Отсюда было две двери. Одна вела в маленькую спальню с большой кроватью, комодом и двумя стульями, другая в просторную и светлую кухню, с плитой под большим колпаком. Здесь на стенах была развешена кухонная утварь и разнообразная посуда, ярко блестевшая и в большом количестве, не соответствующем, казалось бы, всей обстановке квартиры.
Из спальни поднималась наверх маленькая лестница, крутая, с большими ступенями, и вела в крошечную каморку, метра в четыре шириной, где стояло лишь две кровати, одна небольшая, другая детская. Между ними был маленький столик и стул. На стене блестело металлическое Распятие, а рядом висело в рамке лубочное изображение Sacré Coeur.

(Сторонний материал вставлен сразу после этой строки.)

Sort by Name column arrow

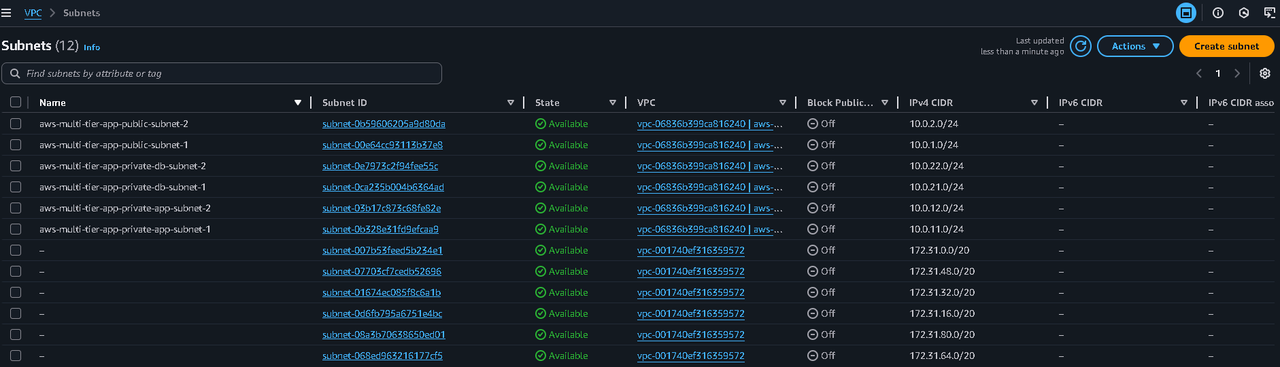click(x=298, y=103)
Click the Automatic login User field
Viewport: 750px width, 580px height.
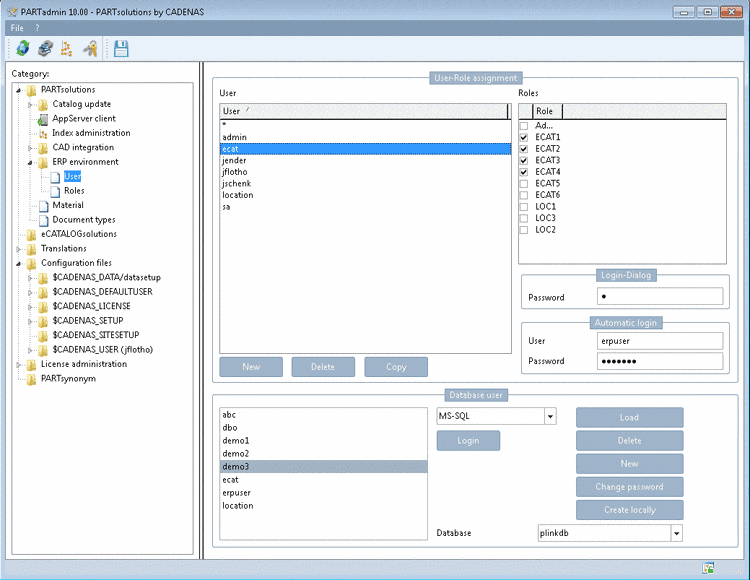tap(659, 341)
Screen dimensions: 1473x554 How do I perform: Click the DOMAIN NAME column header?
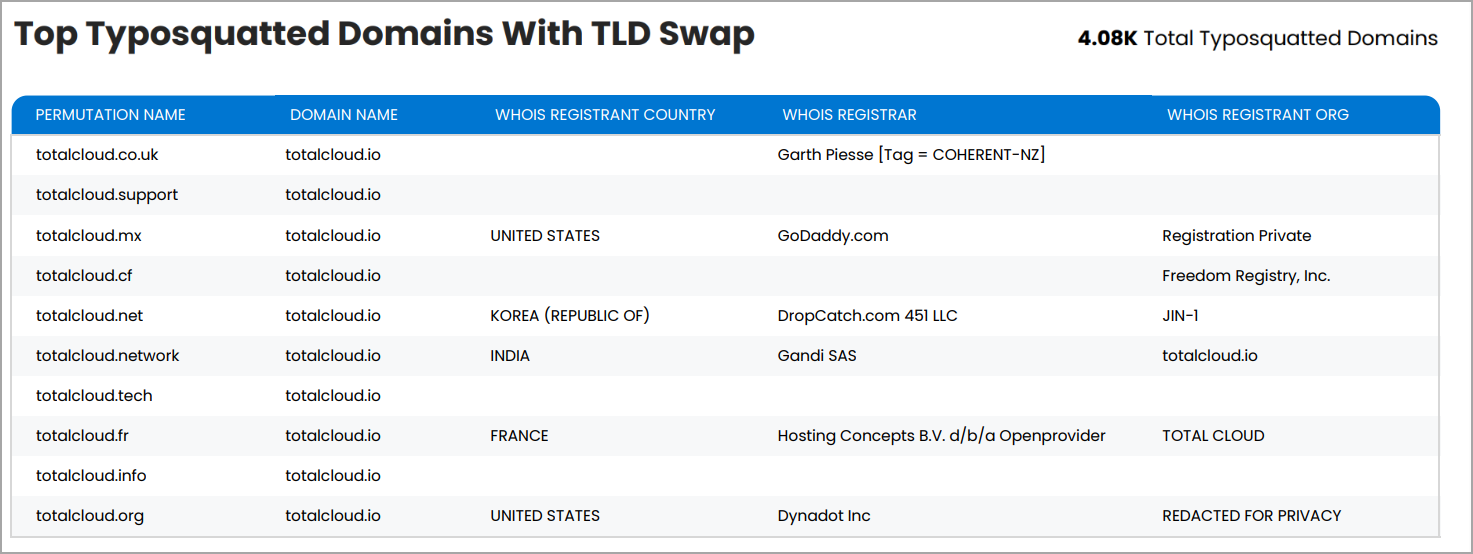pyautogui.click(x=344, y=115)
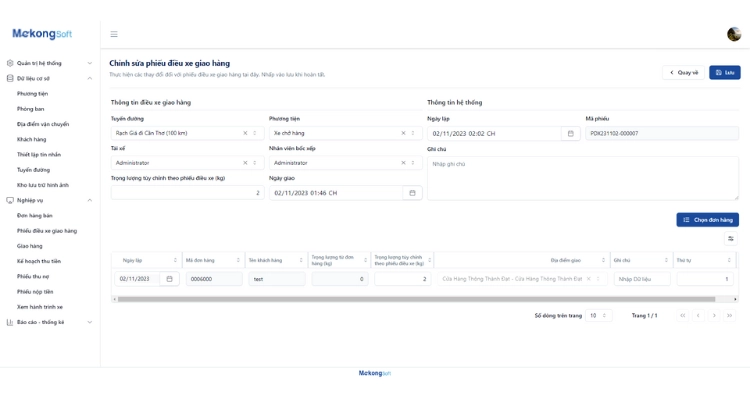Go to Phiếu điều xe giao hàng
The height and width of the screenshot is (400, 750).
click(47, 230)
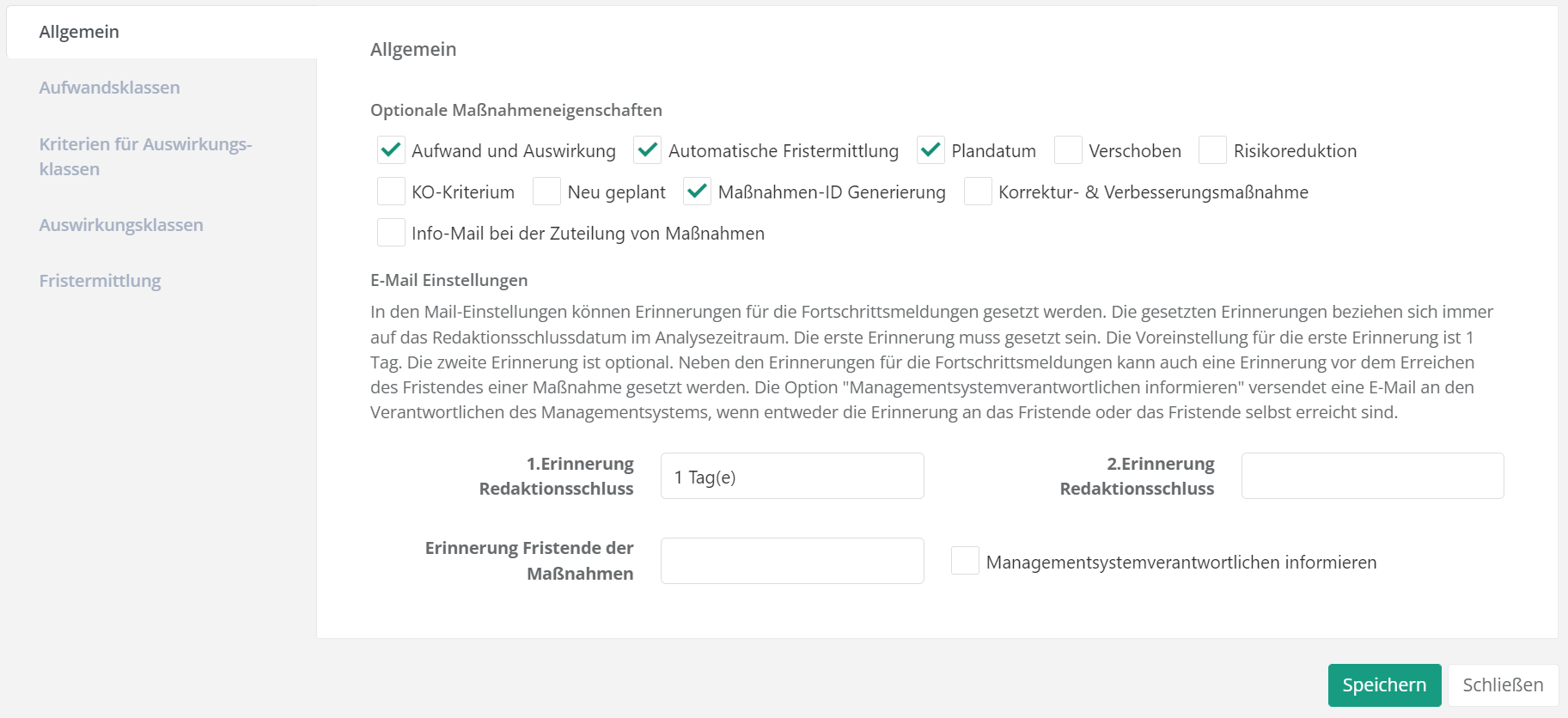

В растворенных дверках плакаров, или стенных шкафов, виднелось весьма немного носильного платья и белья. Это была комнатка Эльзы и ее младшего брата, веселая и удобная летом, но совершенно холодная зимой, так как она не отапливалась.
Едва только наступил вечер, Эльза зажгла керосиновую лампочку и осветила главную, приветливую чистую комнату, с ярко блестящим полом и снежно-белыми стенами. Девочка уже давно вернулась в дом и теперь сидела в углу кухни на низенькой скамеечке. Это было ее любимое место, особенно в часы перед ужином.
Она сидела, согнувшись на скамейке, а на коленях ее лежал, поджав лапки, навострив уши и щуря глаза, большой темно-серый кролик, единственный ее приятель на свете.
Кролик, которого девочка окрестила именем «Коко», уже год, как пользовался сердечным ухаживанием своей госпожи и положительно знал и понимал, что он очень любим. Он жил в сарайчике, где хранились дрова, и когда Эльза отворяла дверку и звала его, он кидался к ней на встречу и, становясь на задние лапы, тотчас тянулся к ней на колени, где ему бывало всегда очень покойно и уютно, а при стуже вдобавок и очень тепло. Впрочем, всю зиму кролик прожил в комнате наверху, и мерзнул меньше, чем сама его госпожа с братом.
Еще более, чем днем, утомленная Эльза сидела теперь молча, задумчиво глядела на поленья и уголья под висящим на цепи чугуном, где дымился le pot-au-feu[68]. Она машинально гладила своего «Коко» по спине, изредка начиная ласкательное движение руки с головы, причем прижимала его торчащие уши и заставляла закрывать глаза. Около девочки сидел на стуле, не доставая ногами до пола и болтая ими, мальчуган лет семи, ее братишка и главный любимец, ради которого она пожертвовала бы не только кроликом, но и собой. Отец, умирая, сказал ей только одно:
– Le gars[69]…
Но потухавшие глаза его досказали все остальное и многое. Они поручали ей мальчика, заповедывая любить его, защищать, и как бы заменить мать…
И теперь для Эльзы le gars стал идолом, но защищать его не приходится. Мать любит единственного сынишку по-прежнему, а «он», бывший наемный работник в доме и просто Баптист, а ныне monsieur Baptiste, относится к мальчику равнодушно, не любит, но и не притесняет.